**Work instructions**
Reproduce each of the rows below word for word, omitting the pictures.

:: Material shown ::

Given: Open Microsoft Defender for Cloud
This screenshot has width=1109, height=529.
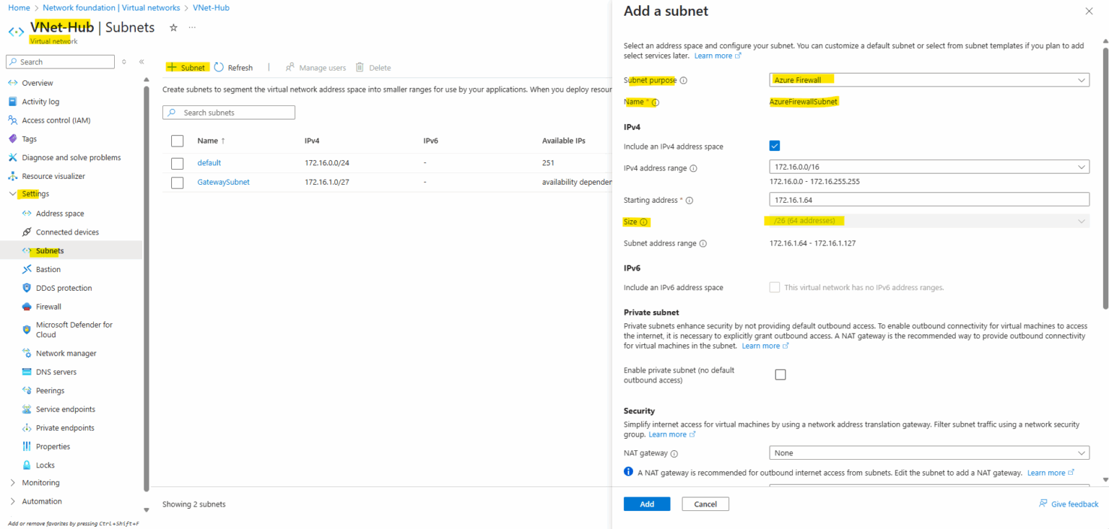Looking at the screenshot, I should [x=74, y=330].
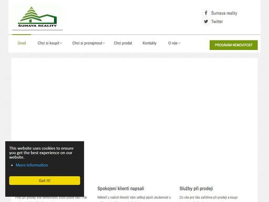Open the Spokojení klienti napsali heading
Image resolution: width=269 pixels, height=202 pixels.
click(x=121, y=189)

:::

**Exercise response**
Given: Open Microsoft Defender for Cloud
This screenshot has width=1109, height=529.
Looking at the screenshot, I should [x=74, y=330].
Open the Spokojení klienti napsali heading
Image resolution: width=269 pixels, height=202 pixels.
click(x=121, y=189)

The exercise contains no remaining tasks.